Flight aware history is not a reliable indicator of future performance either way. Once you book that flight you watch it like a hawk. I check my Flights at least once a week

And as for working with a good travel agent. Yeah good luck on that. I will never ever again trust any vacation to a travel agent. The two times I’ve tried it they have really made things into a disaster

Posted by
12911 posts

I am not saying “don’t book it”; just be aware if the flight is not currently running, and consider the possible ramifications. I know FlightAware is not a “predictor”. But it does show the past history. And if that history reflects that a flight which has traditionally been on an airline’s schedule, and is still listed on the schedule, has not actually flown for a year or so, that is something to take into account in choosing your flights for the near future (this spring). The flight likely has not resumed for covid-related reasons, and things are so uncertain right now, there is no way to know when it will resume.

My point is that airlines (at least British Airlines in my experience, and Pat’s) are offering lots of flights for sale, hoping they will book up, and then canceling many of them a week or a month before the date. With BA, this applies mostly to short-haul flights (I.e., from Heathrow to elsewhere in Europe), although in Pat’s case it applied to a San Diego to Heathrow flight. Had she known that flight had not resumed yet, she would have saved herself a lot of trouble by booking from LAX instead, as those flights mostly continued through the covid restrictions.

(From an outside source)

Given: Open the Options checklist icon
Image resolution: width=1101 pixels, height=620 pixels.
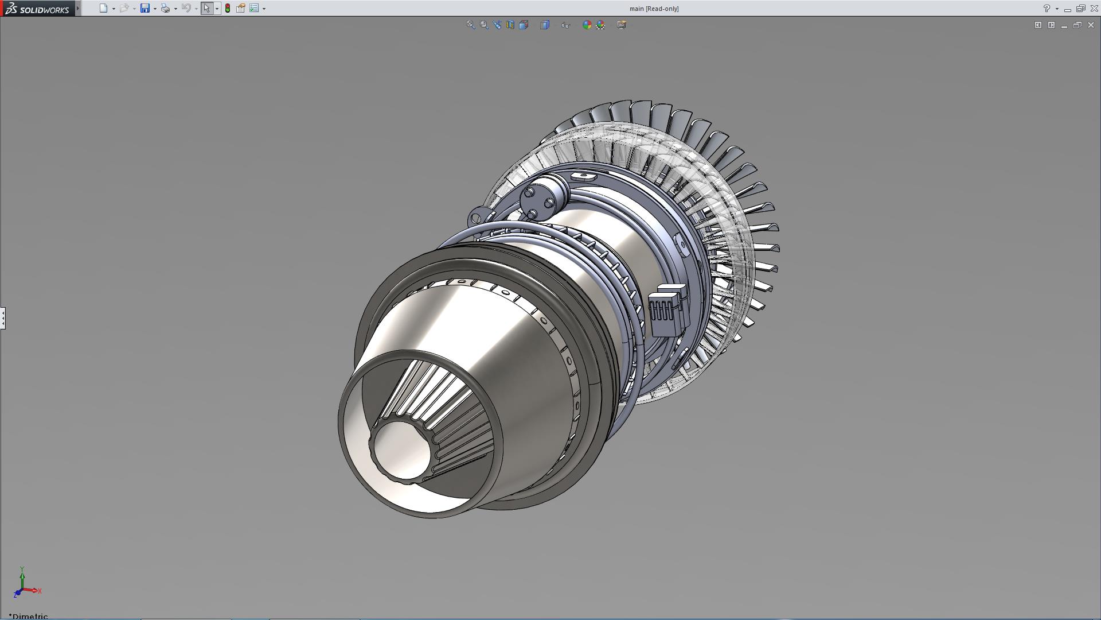Looking at the screenshot, I should (254, 8).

I my case, looking at flights from Milan to SFO, I found that the flight I was originally considering from MXP, as well as most other flights from MXP to Heathrow, were still not flying. But some of the flights from Linate are flying daily, so I deem one of those a better choice.

Looking back at the schedule for mid-March, I see that BA has, since I first looked at this a week ago, eliminated all but one of the MXP flights from the schedule for that day—-including the one I was originally going to pick. So they have already cancelled most of the mid-March flights from MXP. The 3 Linate flights I noted before as currently running daily, plus the 1 that runs on weekends, are still on the March 16 schedule. So in this instance, the flight history actually was a good predictor of future performance—-at least so far.

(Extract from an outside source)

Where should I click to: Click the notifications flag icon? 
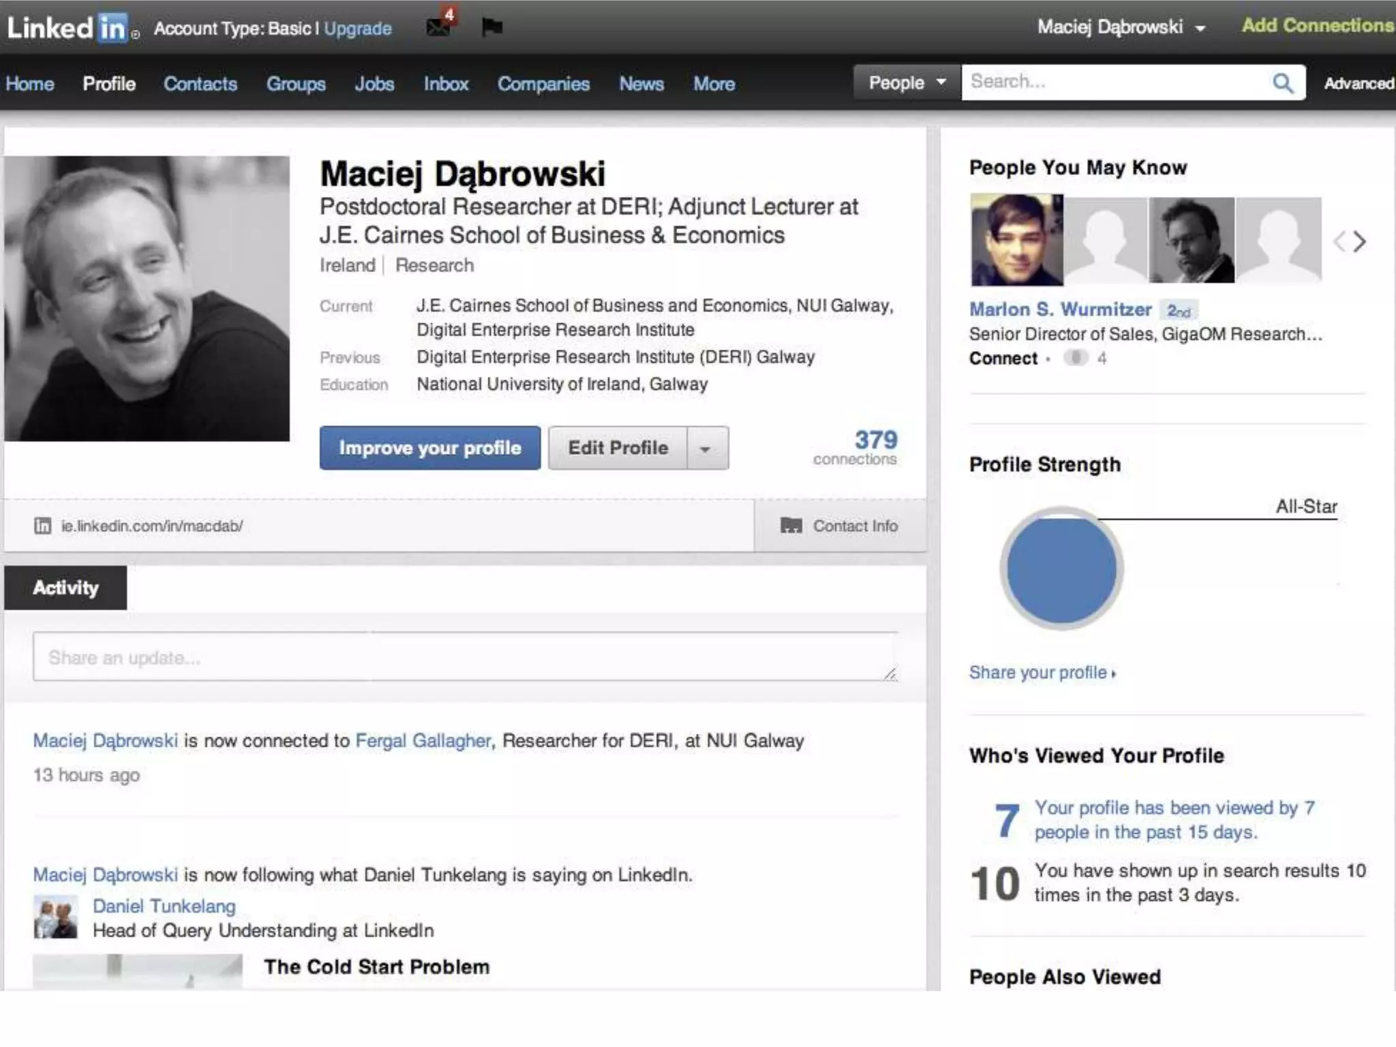(491, 27)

I am still waiting to make our flight booking, and will probably do it online with our Alaska miles. But my original plan was to just call up BA and add a flight from Milan to LHR to connect with the flight we already have booked in business class from LHR to SFO. I tried calling BA, but after 6 times, waiting on hold for an hour each time before getting cut off, I gave up. Had I actually gotten through, I would have booked a flight from MXP only to have it canceled days later. And then I would have to go through the whole calling process again.

BA is still listing 7 flights a day from Linate to LHR, and 5 from MXP to LHR for April, but I will bet at least half of those will be canceled. And I “predict” that it is the flights that are currently flying that will be the ones left standing.

Note that this has nothing to do with the current rash of flight cancellations—-those are due to staffing problems (too many pilots and flight attendants, etc. getting sick, or other reasons). This immediate situation is definitely not something that flight history can predict.